All of which brings to mind an old adage: Nothing is free in politics, there is just some question about when you pay the price. Those who suppressed the Hunter Biden laptop story got what they wanted in the short term. But in the long term, they have destroyed for millions of Americans the credibility of the intelligence and foreign policy institutions they were privileged to serve.
But, as I said at the beginning, lies beget lies. Many Trump opponents will point out that Donald Trump has often lied, and never more outrageously and harmfully than in his pathetic denials that he actually won the 2020 election. Especially pathetic has been his claim on Jan. 6, 2021, that he won in a “landslide.”
In fact, Trump lost the popular vote by an even wider margin, in percentage and in numbers, than he had in 2016. That year, he won an Electoral College majority by 77,736 popular votes in three states. In 2020, he lost it by 42,918 popular votes in three states. He filled an inside straight the first time and missed it the second time.
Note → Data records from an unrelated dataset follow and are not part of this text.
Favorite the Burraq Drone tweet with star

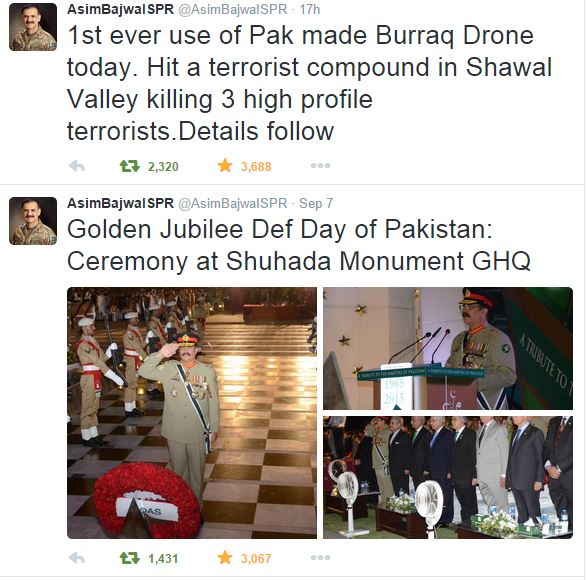tap(225, 166)
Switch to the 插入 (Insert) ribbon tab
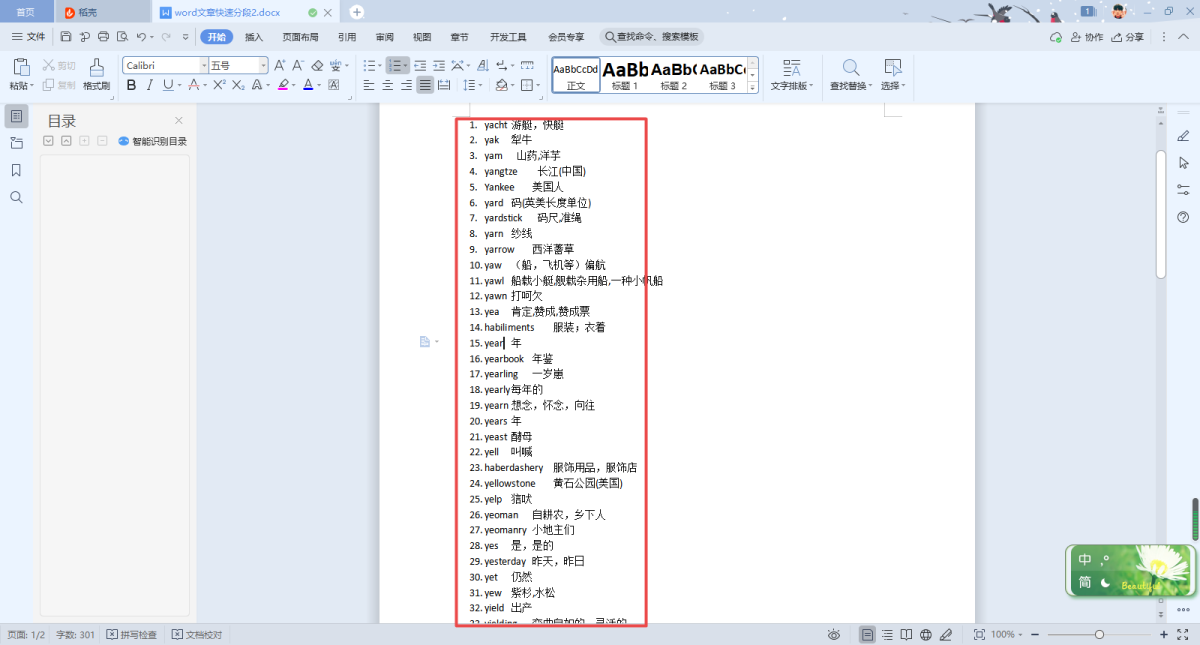This screenshot has width=1200, height=645. click(x=254, y=37)
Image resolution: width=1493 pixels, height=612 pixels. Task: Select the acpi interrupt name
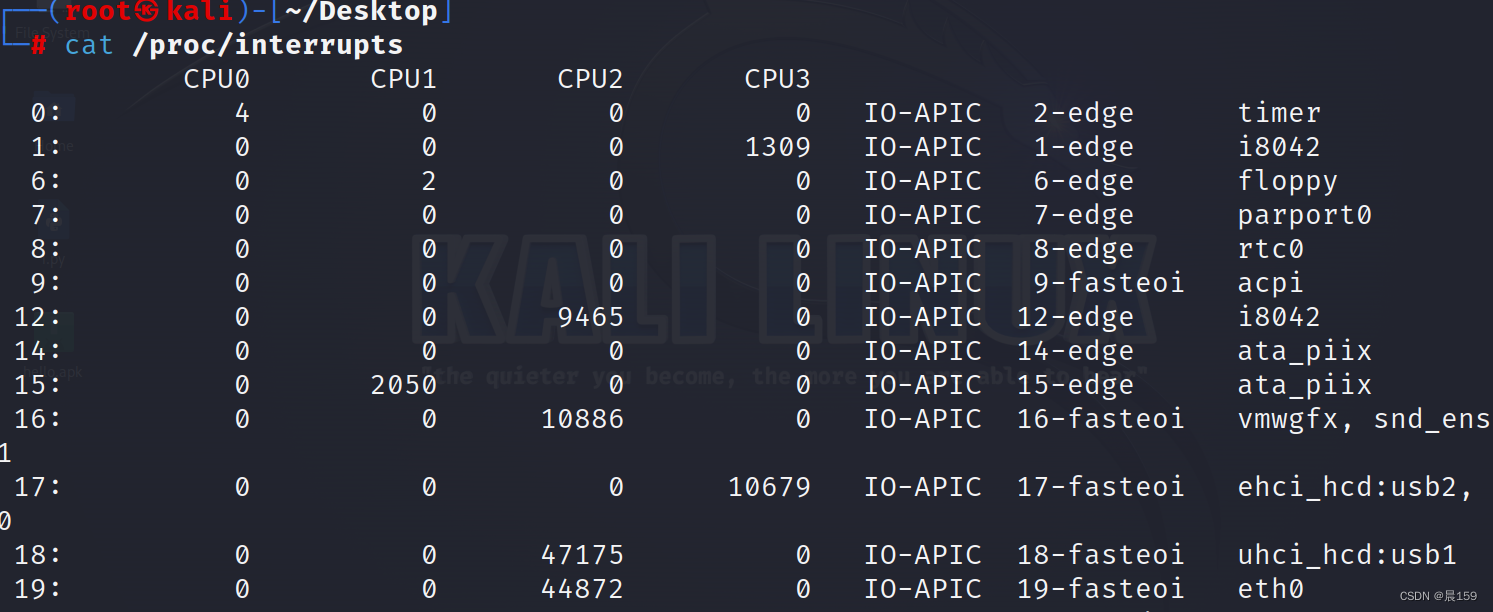click(x=1270, y=282)
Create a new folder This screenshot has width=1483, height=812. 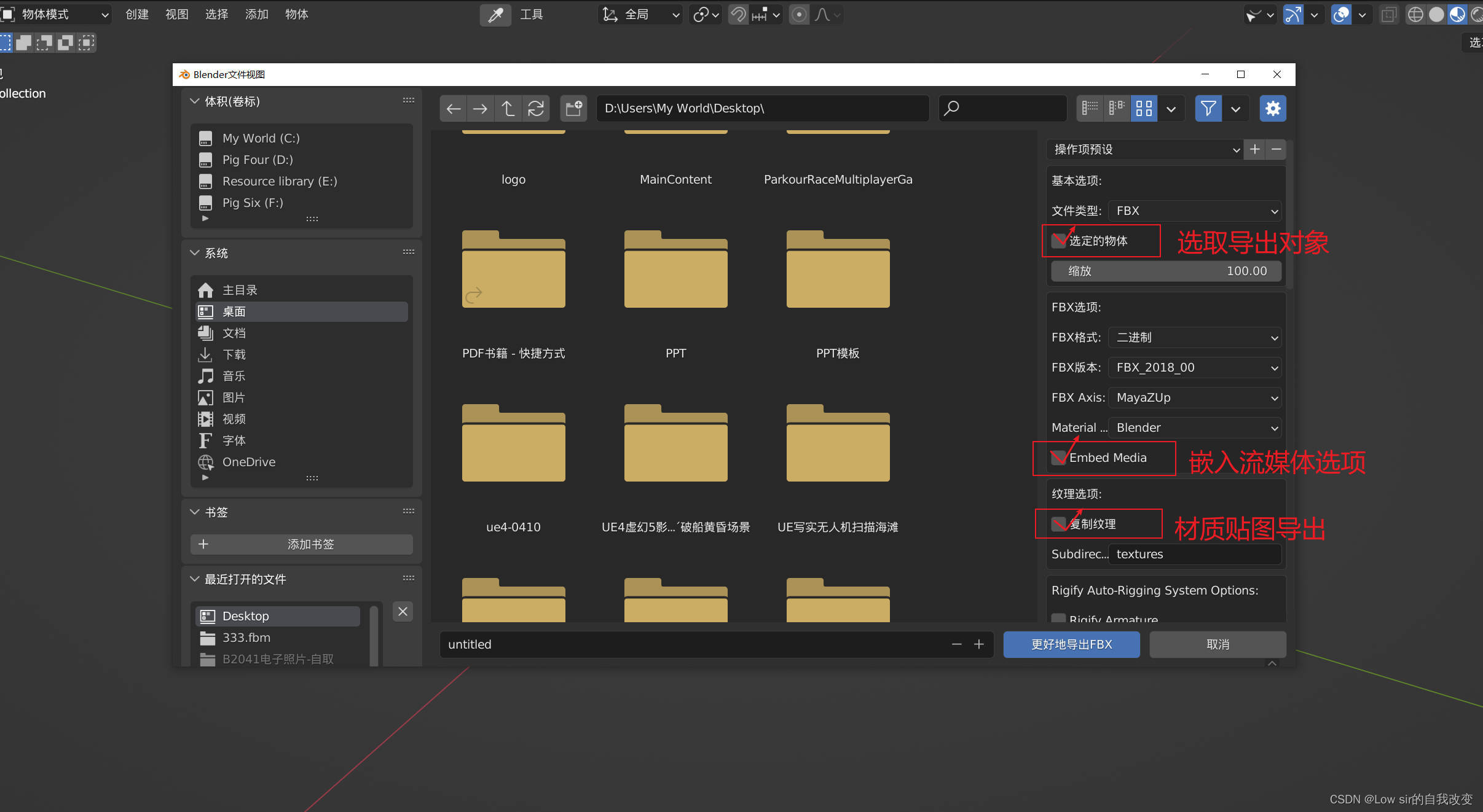574,109

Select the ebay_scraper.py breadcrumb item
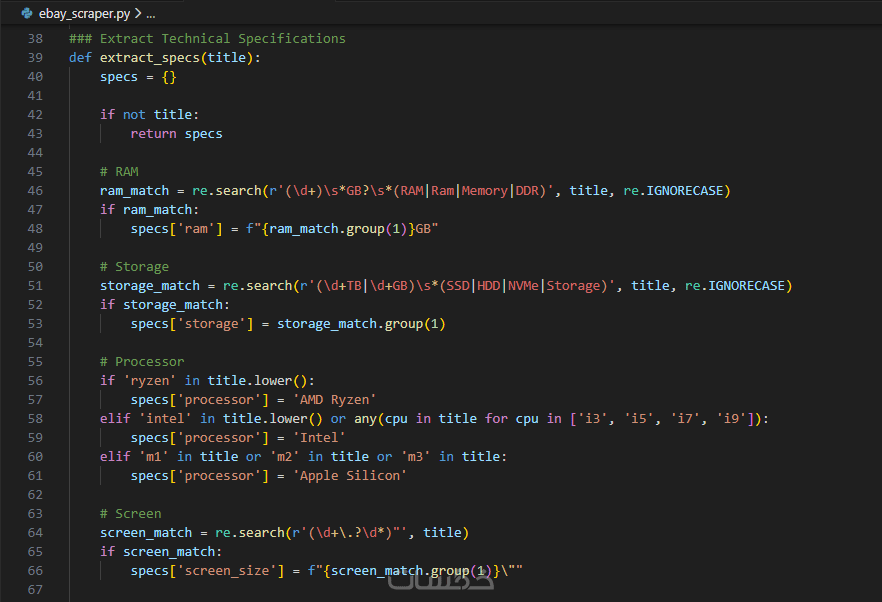(x=84, y=14)
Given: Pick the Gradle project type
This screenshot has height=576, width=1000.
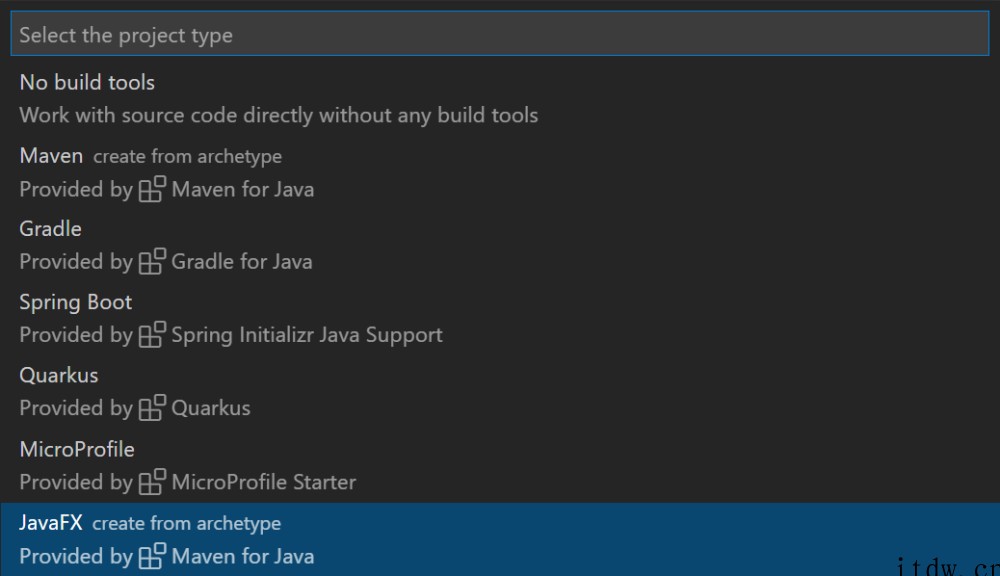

You hear similar prevarication from Trump these days in his attacks on Florida Gov. Ron DeSantis, likely his strongest opponent for the Republican nomination next year. The former president thrashes around, opposing stances he took and statements he made as president, as Dan McLaughlin argues persuasively in the National Review.
My advice to Republican primary voters who are justifiably tired of the media and national security professionals lying and suppressing the truth: Don’t renominate a candidate who does the same thing.
Michael Barone is a senior political analyst for the Washington Examiner, resident fellow at the American Enterprise Institute and longtime co-author of “The Almanac of American Politics.”